Thursday, October 9, 2008

Life Through the Camera Lens

On the screen today is another Alfred Hitchcock and Jimmy Stewart collaboration. Rear Window is perhaps one of Hitchcock's most celebrated, best made, and most thematically rich films. It begins with a wide sweeping view of the daily activities of all of the neighbors in a small apartment complex during a sweltering summer in the city. This is a movie that needs to be watched in widescreen for certain since, especially since it is a Hitchcock film, the small details are very important.

Jimmy Stewart plays L.B. Jeffries, a world traveling photographer who lives an exciting life but is forced to stay cooped up in his apartment for seven weeks after his leg is broken. Instead of getting to continue with his globe trekking activities, Jeffries has grown bored watching the antics of his neighbors out of his window. His only visitors are his lovely, fashionable girlfriend Lisa Carol Freemont, played by the beautiful Grace Kelly, and his personal therapist and nurse Stella, played by the funny the smart, sassy Thelma Ritter. At first, the act of spying on his fellow residents is harmless, perhaps a little creepy. The audience sees all of the neighbors through Jeffries' eyes, as if for the first time since Jeffries seems to be rarely in his home. Through watching this small neighborhood and all of the eccentricity and ordinary life that takes place in it, the audience becomes more and more attached to the people in it, all of whom have descriptive pseudonyms created by Jeffries. Everything in this small slice of Americana seems to be going perfectly and Jeffries seems to think nothing ever happens in his little neighborhood. Then things start to become more tense when Jeffires sees something that startles him when spying on his neighbors and begins to suspect that one of his neighbors has committed a murder. Jeffries must continue his spying and use some quick thinking to prove that his suspicions are correct.

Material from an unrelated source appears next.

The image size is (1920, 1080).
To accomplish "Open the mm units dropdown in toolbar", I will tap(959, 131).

Perhaps the most intense moments ever in a Hitchcock film come in the final twenty minutes of this one when all of the ends of the movie are slowly tied back together. The film was nominated for four Oscars but tragically won none of them. Music plays a major role in the creation of suspense in this film and the activities of the composer living in a studio apartment near Jeffries also helps propel the plot as well as create music in the neighborhood. Though the dialogue is chiefly among Stewart, Kelly, and Ritter, the acting is supberb among not only the three main characters but all of the supporting cast playing the neighbors. Gestures, actions, and music play major roles in making this film so wonderful.

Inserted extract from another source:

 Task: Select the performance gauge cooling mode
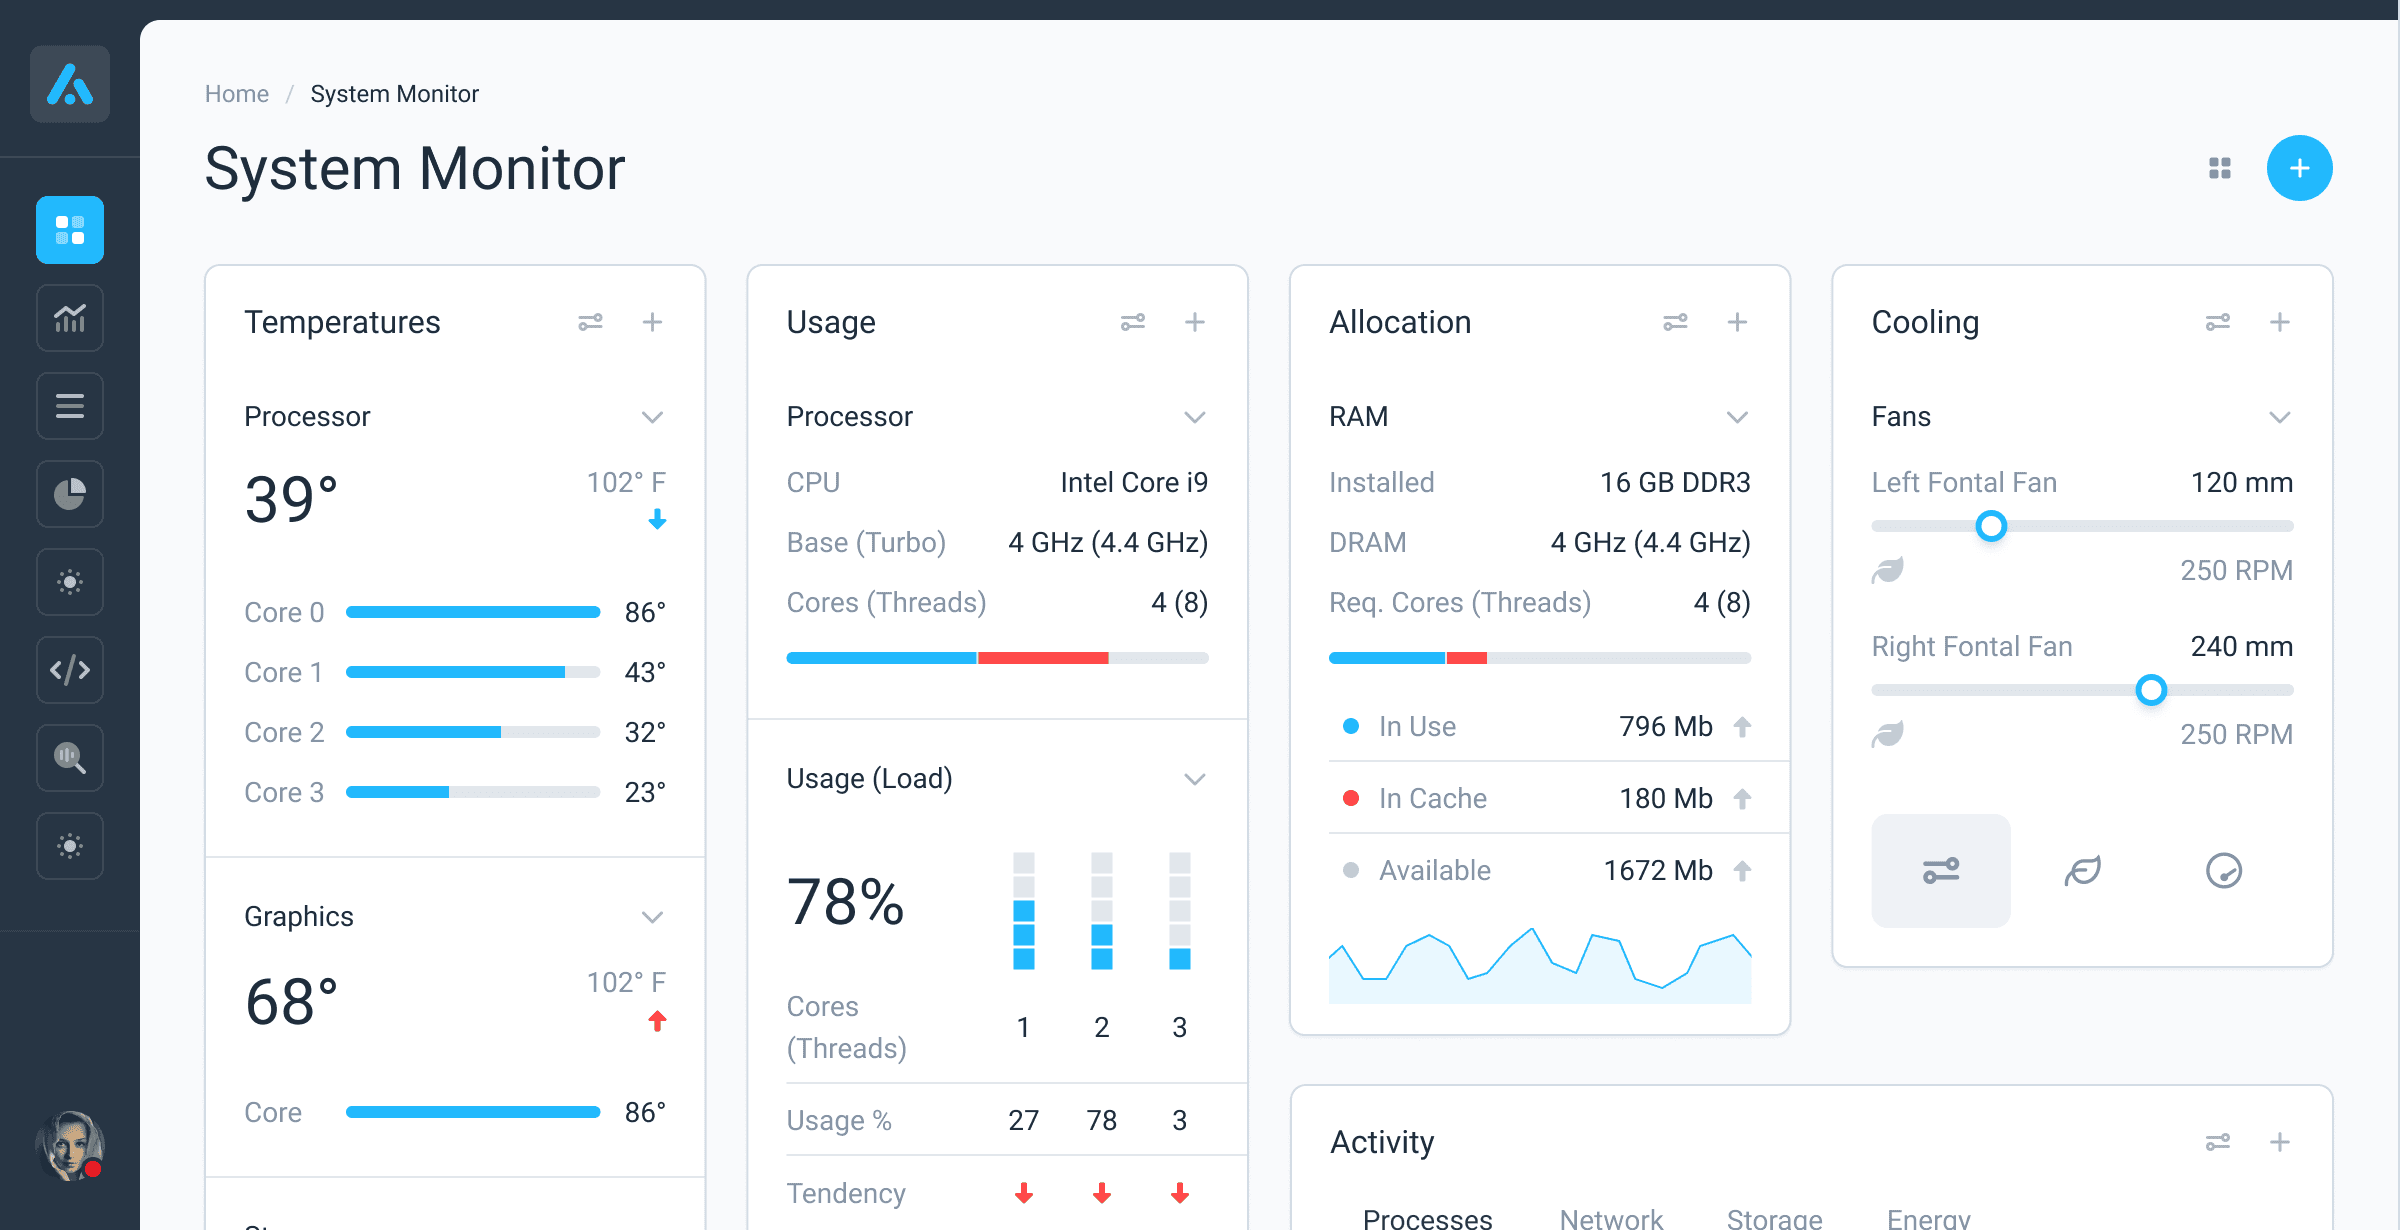[2224, 871]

Themes are very prominent in this movie. The idea of photography, cameras, windows, reflections, and sight are interwoven throughout the film on so many levels. Because he is confined to his wheelchair, Jeffries is forced to be only an observer of what is around him and it makes him take a closer look at his surroundings, a dark closer look. I could do an entire blog on different analyses of Rear Window and I'm sure that if you look, there is one out there. Rich in symbolism, theme, and suspense, Rear Window works on so many levels and there is definitely something for everyone to get out of it.